専任媒介契約を結ぶ前にこうした比較をしておくことで、業者選びの失敗を防ぎ、スムーズな売却の第一歩を踏み出すことができます。
7-2. ステップ2:まずは一般媒介契約で複数社に依頼する
売却活動の初期段階では、まず一般媒介契約を利用して複数の不動産会社に同時に依頼することをおすすめします。
なぜならば、各社の対応力・営業力・報告姿勢などを比較しながら、自分にとって最も信頼できる会社を見極めることができるからです。
たとえば、レインズへの登録は任意であっても、自主的に登録してくれる会社や、週1回程度で活動報告をくれる会社もあります。こうした対応を通じて「この会社なら任せたい」と感じる1社に出会える可能性が高まります。

資料:

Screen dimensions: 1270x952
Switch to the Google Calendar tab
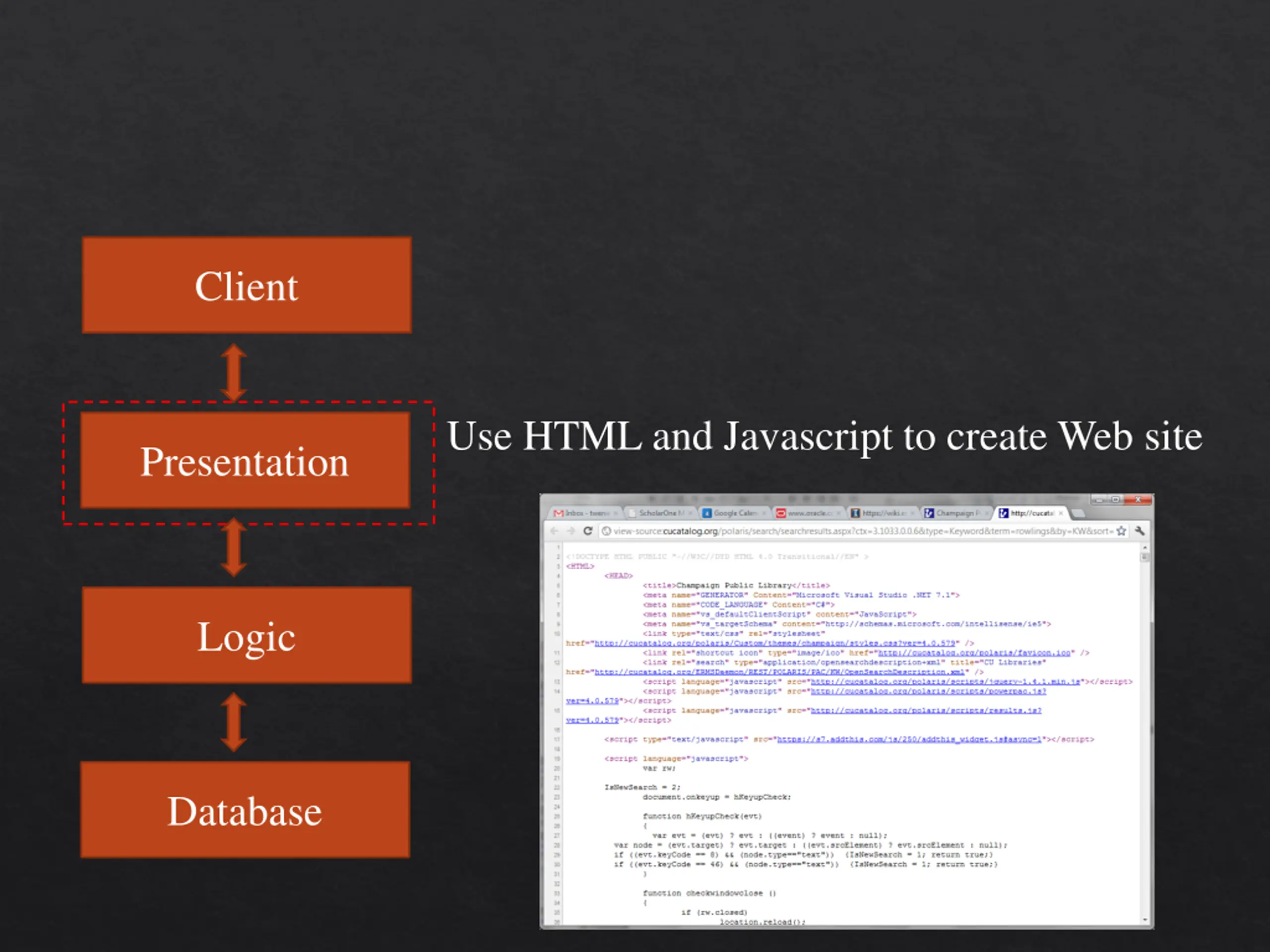734,513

課題 1: 不動産売却についての抜粋文のうち、「なぜならば、各社の対応力・営」から始まり「出会える可能性が高まります。」まで続く部分を、一字一句変えずに書き写してください。
課題 2: 不動産売却についての抜粋文で、複数の不動産会社を比べる観点として挙げられているものをすべて書き出してください。

正解 1:
なぜならば、各社の対応力・営業力・報告姿勢などを比較しながら、自分にとって最も信頼できる会社を見極めることができるからです。
たとえば、レインズへの登録は任意であっても、自主的に登録してくれる会社や、週1回程度で活動報告をくれる会社もあります。こうした対応を通じて「この会社なら任せたい」と感じる1社に出会える可能性が高まります。

正解 2: 対応力、営業力、報告姿勢